■ **Task description**
Only lines holding the word "computer" are wanted from the records; copy all of them.

■ **Entries provided**
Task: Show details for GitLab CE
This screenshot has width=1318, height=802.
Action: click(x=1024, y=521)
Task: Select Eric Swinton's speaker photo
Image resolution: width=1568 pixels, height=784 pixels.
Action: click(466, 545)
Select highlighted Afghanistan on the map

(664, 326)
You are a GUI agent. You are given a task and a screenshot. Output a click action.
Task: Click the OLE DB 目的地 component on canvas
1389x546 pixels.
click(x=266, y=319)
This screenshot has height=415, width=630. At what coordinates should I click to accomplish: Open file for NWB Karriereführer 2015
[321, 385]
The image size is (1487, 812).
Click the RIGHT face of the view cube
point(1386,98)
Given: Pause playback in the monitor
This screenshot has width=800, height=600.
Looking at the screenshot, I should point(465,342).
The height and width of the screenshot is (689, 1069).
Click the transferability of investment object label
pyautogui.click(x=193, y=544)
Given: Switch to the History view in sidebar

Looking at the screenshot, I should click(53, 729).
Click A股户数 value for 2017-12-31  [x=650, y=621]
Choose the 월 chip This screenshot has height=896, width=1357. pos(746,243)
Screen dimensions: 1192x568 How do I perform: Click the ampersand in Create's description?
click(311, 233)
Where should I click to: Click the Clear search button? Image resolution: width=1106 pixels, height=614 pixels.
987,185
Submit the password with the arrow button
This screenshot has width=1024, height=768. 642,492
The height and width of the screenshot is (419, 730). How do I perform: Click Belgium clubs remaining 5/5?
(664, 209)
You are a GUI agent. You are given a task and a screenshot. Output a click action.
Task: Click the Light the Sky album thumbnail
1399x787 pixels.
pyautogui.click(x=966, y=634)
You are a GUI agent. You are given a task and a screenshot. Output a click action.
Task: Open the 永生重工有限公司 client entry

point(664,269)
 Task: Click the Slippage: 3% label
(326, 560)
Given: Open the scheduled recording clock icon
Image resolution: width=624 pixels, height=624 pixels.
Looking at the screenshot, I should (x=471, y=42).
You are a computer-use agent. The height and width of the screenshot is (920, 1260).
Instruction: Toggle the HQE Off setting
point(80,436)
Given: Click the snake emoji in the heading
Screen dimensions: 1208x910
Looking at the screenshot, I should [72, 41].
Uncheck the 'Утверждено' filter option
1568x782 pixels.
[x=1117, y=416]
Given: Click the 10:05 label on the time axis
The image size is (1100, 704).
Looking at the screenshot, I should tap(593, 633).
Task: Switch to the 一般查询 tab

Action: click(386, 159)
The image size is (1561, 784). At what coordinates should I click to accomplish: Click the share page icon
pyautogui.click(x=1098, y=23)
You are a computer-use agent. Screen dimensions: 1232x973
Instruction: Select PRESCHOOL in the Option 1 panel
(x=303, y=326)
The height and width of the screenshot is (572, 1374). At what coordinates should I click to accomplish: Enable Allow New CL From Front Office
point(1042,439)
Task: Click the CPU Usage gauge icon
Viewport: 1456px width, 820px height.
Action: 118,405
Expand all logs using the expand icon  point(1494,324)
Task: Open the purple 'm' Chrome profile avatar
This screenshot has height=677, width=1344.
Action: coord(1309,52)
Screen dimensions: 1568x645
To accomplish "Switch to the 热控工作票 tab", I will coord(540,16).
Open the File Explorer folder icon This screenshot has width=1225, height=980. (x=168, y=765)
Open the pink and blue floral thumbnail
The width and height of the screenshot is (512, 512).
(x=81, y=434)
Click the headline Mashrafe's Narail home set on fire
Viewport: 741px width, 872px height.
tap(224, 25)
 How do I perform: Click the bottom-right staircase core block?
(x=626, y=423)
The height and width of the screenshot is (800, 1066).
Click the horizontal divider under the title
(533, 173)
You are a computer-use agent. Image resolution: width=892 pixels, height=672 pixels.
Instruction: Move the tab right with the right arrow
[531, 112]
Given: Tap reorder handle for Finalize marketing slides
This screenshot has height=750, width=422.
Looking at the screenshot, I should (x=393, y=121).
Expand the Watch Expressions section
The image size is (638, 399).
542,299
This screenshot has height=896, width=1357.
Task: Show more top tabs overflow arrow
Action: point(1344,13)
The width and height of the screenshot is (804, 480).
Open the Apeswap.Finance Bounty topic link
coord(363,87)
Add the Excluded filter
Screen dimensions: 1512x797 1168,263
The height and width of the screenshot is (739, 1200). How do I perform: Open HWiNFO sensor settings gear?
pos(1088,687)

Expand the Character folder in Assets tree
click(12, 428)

■ **Written answer**
You are a computer-use agent. The height and width of the screenshot is (920, 1260).
You are a computer-use agent. Screen dimensions: 1232x973
You are a computer-use agent. Image resolution: width=892 pixels, height=672 pixels.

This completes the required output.